Forgive me, but I'm going to dare to stick my neck out here and say I don't
agree that this kind of ending is 'male chauvanism' (I don't think you said
that as a joke - right?). Its just an old feature of expression. I was
brought up with conductress, stewardess, actress and so forth and never
thought of these words as being any more than giving more information than
if they had been 'unisex' words.
Old English and all other tongues I know something about seem to happily use
male and female forms, but because much gender use has died out from
English, even what little is left is attacked. I recall talking to a
feminist who declared that Welsh, German and French use of gender for
unliving things is 'sexist'. Also hearing an English foreign lang. teacher
wasting much of a lesson lecturing a beginners' class on not saying
'stewardess', but rather 'flight attendant'.

PC over-reaction I'd say - next thing it'll be sexist to say 'he' or 'she'
when talking about folk - that's only taking the same thing further ...

David Cowley

----------

From: Sandy Fleming <sandy at fleimin.demon.co.uk>
 Subject: LL-L "Gender" 2009.10.27 (05) [EN]

> From: Tom Mc Rae <thomas.mcrae at bigpond.com>
> Subject: LL-L "Gender" 2009.10.27 (04) [EN]

> In Scotland in many business the lady who handled accounts
> correspondence and generally kept things
> going was seldom known by the well deserved title of Secretary.
> Instead she was the Clerkess and this title even appeared in job
> adverts. On public transport ladies dispensing tickets were
> conductresses. Pure Male chavinism !

And here was me calling them clippies  :)

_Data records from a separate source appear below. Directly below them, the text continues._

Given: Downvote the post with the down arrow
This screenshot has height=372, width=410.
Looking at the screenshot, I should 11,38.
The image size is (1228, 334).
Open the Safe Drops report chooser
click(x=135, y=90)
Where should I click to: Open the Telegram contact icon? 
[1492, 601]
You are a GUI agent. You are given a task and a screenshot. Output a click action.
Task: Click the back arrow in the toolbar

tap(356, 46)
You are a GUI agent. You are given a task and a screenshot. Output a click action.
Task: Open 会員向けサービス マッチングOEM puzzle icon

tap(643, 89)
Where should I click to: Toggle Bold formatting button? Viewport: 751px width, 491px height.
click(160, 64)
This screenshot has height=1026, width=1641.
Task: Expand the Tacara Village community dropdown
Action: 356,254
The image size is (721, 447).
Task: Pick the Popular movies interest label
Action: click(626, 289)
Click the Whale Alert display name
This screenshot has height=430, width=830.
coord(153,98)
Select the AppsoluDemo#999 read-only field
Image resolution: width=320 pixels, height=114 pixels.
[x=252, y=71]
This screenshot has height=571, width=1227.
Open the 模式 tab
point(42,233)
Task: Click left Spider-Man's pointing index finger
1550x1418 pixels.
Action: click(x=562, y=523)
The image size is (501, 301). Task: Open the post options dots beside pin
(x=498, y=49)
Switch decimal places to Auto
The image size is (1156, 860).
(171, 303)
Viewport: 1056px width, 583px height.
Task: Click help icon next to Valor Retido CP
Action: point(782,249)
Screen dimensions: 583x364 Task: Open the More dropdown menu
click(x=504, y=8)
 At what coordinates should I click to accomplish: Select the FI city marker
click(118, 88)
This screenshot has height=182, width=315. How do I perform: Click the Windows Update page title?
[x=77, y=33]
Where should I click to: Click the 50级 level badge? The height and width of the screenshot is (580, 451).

> Even worse a lady following Judaism was known as a Jewess yet we never
> heard of any Protestantesses
> or Catholicesses.

A few years ago I bought pile of old writers' magazines from the early
1960's in a second-hand shop.

I remember particularly that one had a job advert for an "editress". Why
an "editress" rather than any editor, I wondered? Then I realised it was
because an editress in those days would only cost half as much as an
editor! But this isn't just keeping women poor, is it? It's also keeping
men out of work, even though men in general did, and I think still do,
get the advantage of the historical situation.

I don't think it means that such words are bad in themselves, it's the
abuse that's bad. Dropping the words won't solve anything if the law
allows discrimination, because you could just as easily advertise for a
"lady editor".

Sandy Fleming
http://scotstext.org/

----------

From: M.-L. Lessing <marless at gmx.de>
 Subject: LL-L "Gender" 2009.10.27 (04) [EN]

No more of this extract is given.